Tra-la-la, tra-la-la,
Tra-la-la, tra-la-la,
Rum-tum-tiddle-um-tum.
Tiddle-iddle, tiddle-iddle,
Tiddle-iddle, tiddle-iddle,
Rum-tum-tum-tiddle-um.

pooh beer

Daar liep hij dan, opgewekt neuriënd en zich afvragend wat al zijn vrienden aan het doen waren, toen hij plots een grote zandbank tegenkwam met een groot gat erin. “Aha!” riep Poeh. “Als ik ook maar ergens iets vanaf weet, dan betekent dat hol: Konijn. En Konijn betekent gezelschap. En gezelschap betekent eten.” Dus bukte Winnie de Poeh zich, stak zijn hoofd door het hol en riep: “Is daar iemand?”

winnie de poeh

Uit het hol kwam eerst een hels kabaal en daarna stilte. “Ik vroeg of er iemand thuis is!” riep Winnie de Pooh luid. “Nee!” antwoordde een stem, “en je hoeft niet te schreeuwen. Ik hoorde je de eerste keer ook.” “Verdorie”, zei Poeh, “is er dan niemand thuis?” “Nee, niemand”, reageerde de stem.

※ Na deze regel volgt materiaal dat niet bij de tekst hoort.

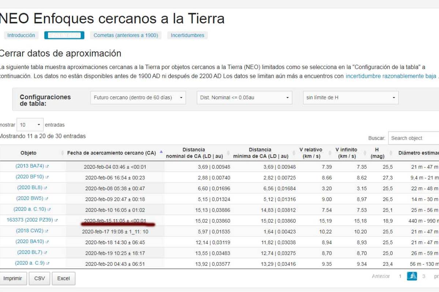
Task: Sort by Fecha de acercamiento cercano column
Action: click(112, 153)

Winnie de Poeh haalde zijn hoofd uit het hol, dacht even na, en mompelde in zichzelf: “Er moet toch iemand thuis zijn. Iemand moet mij geantwoord hebben.” Dus stak hij zijn hoofd weer in het hol en zei: “Hallo, Konijn, ben jij dat?” “Nee”, zei Konijn, nu met een ander stemmetje. “Maar is dat niet de stem van Konijn?” vroeg Poeh. “Nee, dat denk ik niet”, antwoordde konijn. “Het zou niet mijn stem moeten zijn.” “Oh”, zei Poeh en hij haalde zijn hoofd weer uit het gat.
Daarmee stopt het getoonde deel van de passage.